Last weekend was packed with activity! In addition to our own Homecoming (some great pictures at that link) I was a keynote speaker at the installation of my Bryn Mawr classmate, Pilar Cabeza de Vaca, as Head of School at Madeira.
The event was a wonderful reminder of the power of the women’s college/girls’ school network. There are a number of women who graduated from both Madeira and Sweet Briar, of course. Pilar, during our undergraduate years, went on Sweet Briar’s Junior Year in France. A Sweet Briar alum is the new head of the riding program at Madeira. And so on. . .
I was asked to speak about women’s education. The text from which I spoke has been posted, if you’d like to read the whole thing. But the essence of what I had to say is in these paragraphs:
“Often we think about girls’ schools and women’s colleges as existing for the education of girls and women. But increasingly I find myself thinking about them as providing education FOR girls and women. I’d like to spend my last minute or two saying a bit about what that means to me, and what I think it means for Madeira.

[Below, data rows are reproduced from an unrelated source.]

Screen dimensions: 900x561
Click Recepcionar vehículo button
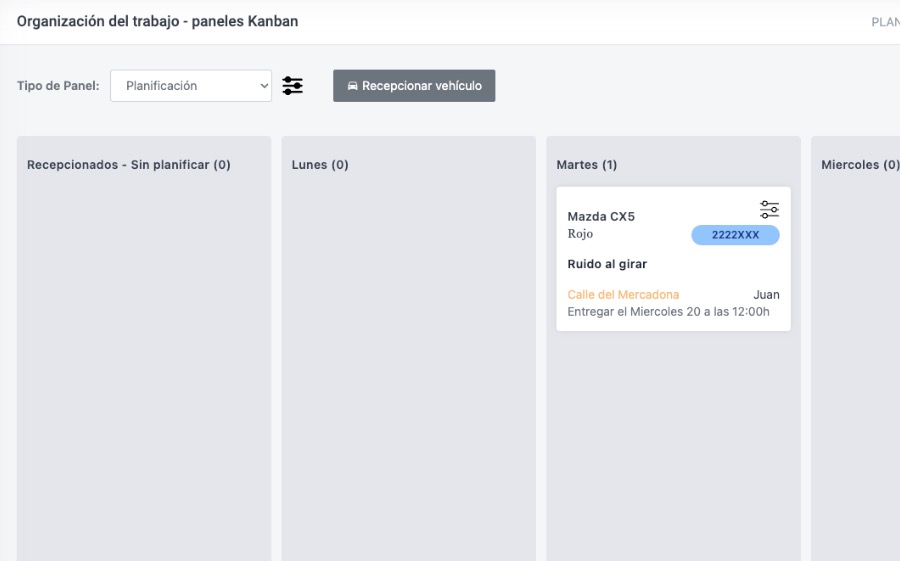pyautogui.click(x=414, y=86)
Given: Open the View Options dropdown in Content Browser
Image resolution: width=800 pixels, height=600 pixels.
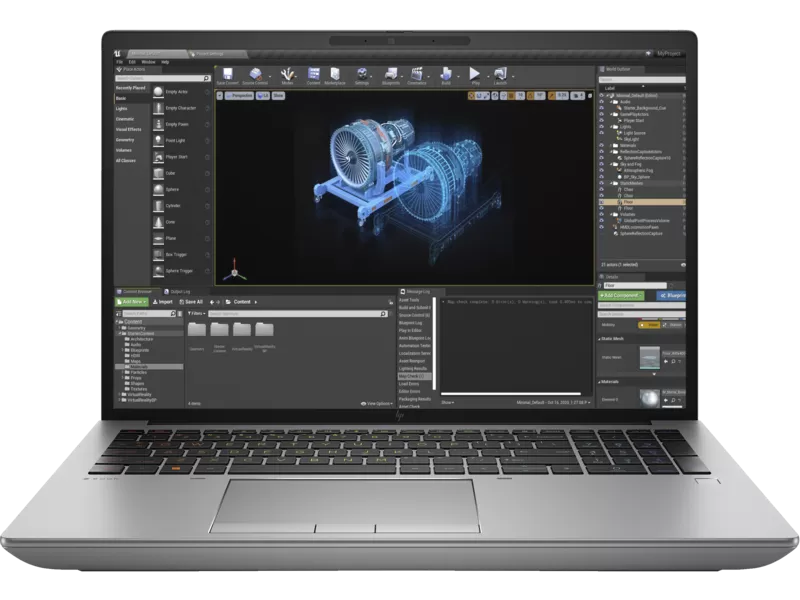Looking at the screenshot, I should point(377,403).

Education FOR girls and women means that schools like Madeira and colleges like Sweet Briar can say something that no coeducational institution can say – which is that every program, every resource, every activity is directed toward to the success of female students. If you want to be someplace where your ambitions, your abilities, and your achievements are at the center, a girl’s school or women’s college is that place. And, yes, I would say the same thing for single sex institutions for males; I think it is fair to say that for many young men a single sex option can be extremely beneficial. Madeira is entirely FOR its women students as no coeducational school could ever be.
But an education FOR women means something larger as well. As Madeira students and faculty, or alumnae of women’s colleges, we here today enjoy enormous educational privilege. As people dedicated to education for women, we must make sure that we remain mindful of women who are less educationally privileged than we. If anyone is to teach and learn about the status of women and girls around the world, we should. If anyone is to support community programs to benefit girls and women near our campuses, we should. If anyone should go on to do medical research on women’s health issues, to pursue legal careers in human rights, to make public policy that is family and environment friendly, to develop economic programs that empower women financially, to create legislation that protects the youngest and the oldest, to bring peace and safety to war zones, it should be graduates of girls’ schools and women’s colleges.
So, to Madeira, I say this: don’t simply educate women students here. Educate students FOR women here, educate students FOR women in a global society in which the economic, educational, and citizenship rights of women are still in many places contested and insecure.”